İçmesuyu İnşaatı işi yürütmeyi durdurma kararı

Toplantı No  : 2011/019
Gündem No  : 28
Karar Tarihi : 03.03.2011
Karar No  : 2011/MK-49

Şikayetçi:
 Bedir İnşaat San. Tic. Ltd. Şti. vekili Av. Adem DUMLU Aşağı Mumcu Cad. M. Bastem İş Merkezi Kat:5 No:26 ERZURUM
 İhaleyi yapan idare:
 Narman Belediye Başkanlığı Narman/ERZURUM
Gündem Konusu:
 03.04.2006 tarih ve 2006/UY.Z-859 sayılı Kurul kararının yürütmesinin durdurulması ve iptali istemiyle açılan davada, Danıştay 13. Dairesince verilen 24.09.2010 tarih ve E:2008/4570, K:2010/6417 sayılı “mahkeme kararının bozulmasına” kararına ilişkin işlem tesis edilmesi.
Karar:
 

Narman Belediye Başkanlığınca 03.08.2005 tarihinde açık ihale usulü ile yapılan2005/89540 İhale Kayıt Numaralı “Narman (Erzurum) İçmesuyu İnşaatı” ihalesine ilişkin olarak, Bedir İnşaat San. Tic. Ltd. Şti. tarafından yapılan itirazen şikayet başvurusu üzerine, Kamu İhale Kurulu’nun 03.04.2006 tarih ve 2006/UY.Z-859 sayılı Kararı ile, “İddiaların yerinde bulunmadığına” karar verilmiştir.

#### [Sağlanan Veriler]

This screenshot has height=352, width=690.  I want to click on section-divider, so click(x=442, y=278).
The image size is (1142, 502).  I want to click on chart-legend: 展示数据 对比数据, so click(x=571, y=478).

#### [Çalışmanın Amacı]
Karar metninin "Toplantı No  : 2011/019" ile başlayıp "işlem tesis edilmesi." ile biten bölümünü, "Gündem No" yerine "Sıra No" koyarak düzenleyin.

#### [Cevap Alanı]
Toplantı No  : 2011/019
Sıra No  : 28
Karar Tarihi : 03.03.2011
Karar No  : 2011/MK-49

Şikayetçi:
 Bedir İnşaat San. Tic. Ltd. Şti. vekili Av. Adem DUMLU Aşağı Mumcu Cad. M. Bastem İş Merkezi Kat:5 No:26 ERZURUM
 İhaleyi yapan idare:
 Narman Belediye Başkanlığı Narman/ERZURUM
Gündem Konusu:
 03.04.2006 tarih ve 2006/UY.Z-859 sayılı Kurul kararının yürütmesinin durdurulması ve iptali istemiyle açılan davada, Danıştay 13. Dairesince verilen 24.09.2010 tarih ve E:2008/4570, K:2010/6417 sayılı “mahkeme kararının bozulmasına” kararına ilişkin işlem tesis edilmesi.